この間取りは、三千万のマンションであろうと億ションであろうと、基本的に同じです。このパターンは五十年以上前、つまり初めてマンションが出来た頃と同じなので、〝究極の間取り〟とか〝ホテルタイプの間取り〟と呼んでいます。ハハハハ」
と吉川は、力のない笑い声を上げた。

つまり、様々なお客様の要望に答えるよりも、平均的に売れる画一的な間取りを優先した形で決まっているということだった。
咲子は、こんなに家族や個人のライフスタイルも多様化し求めるニーズも変わって来ているのに、住まいの間取りだけは五十年以上前と変わらないことに驚き、そして腹が立ってきた。

それは、建築不動産業界の古い体質というより、多様なライフスタイルに答えるという社会的な使命も忘れた、経済効率や利益優先主義そのものだった。

また吉川は、「必要以上広いベランダやたくさんの収納スペース、そして床の間についても、オープン性のある間取りと同じように見つけるのは難しいんです。今の住宅は部屋数主義ですから、金額の割に部屋数が多いことが、大きな〝売り〟のポイントになるんです。
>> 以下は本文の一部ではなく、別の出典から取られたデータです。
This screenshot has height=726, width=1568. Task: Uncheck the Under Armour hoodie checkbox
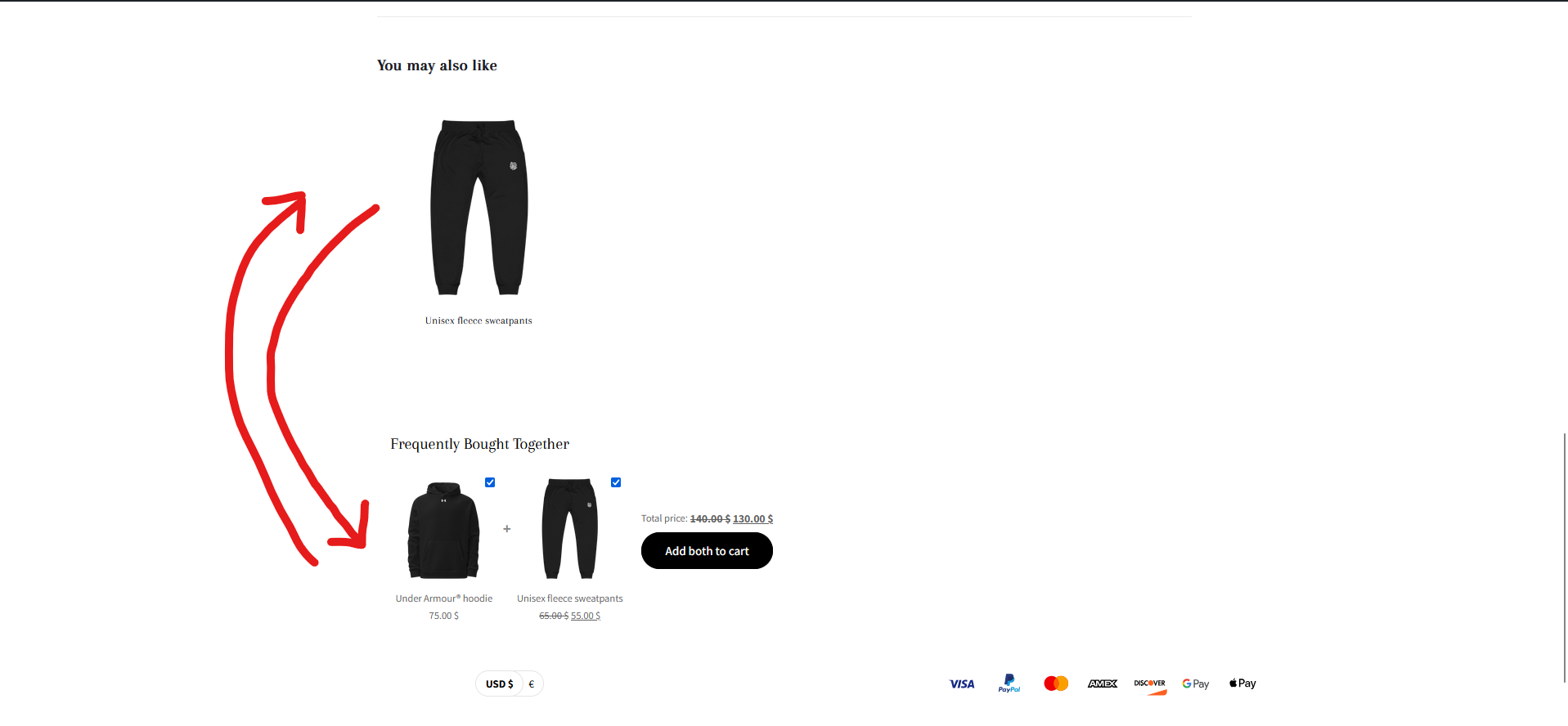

例えば収納が充実した四・五帖より、たとえ小さな収納でも六帖の方が売りやすいし、お客様も人に話す場合六帖の方が響きが良いんですね。またベランダも広ければそれだけ工事金額も高くなってしまいますし、お客様の中には必ずしも広いベランダを必要としない方もいらっしゃいます。それよりベランダにお金をかけないで販売価格を下げた方が競争力がついてきます。特別なロケーションがあるところは別でしょうが、ベランダの広い狭いはあまり〝売り〟にはならないことが定説なんです」と、この道のベテランらしく内実を分析してみせた。

 冷静になって考えると、吉川の言っていることは自分が知らなかっただけで、その通りかも知れないと思った。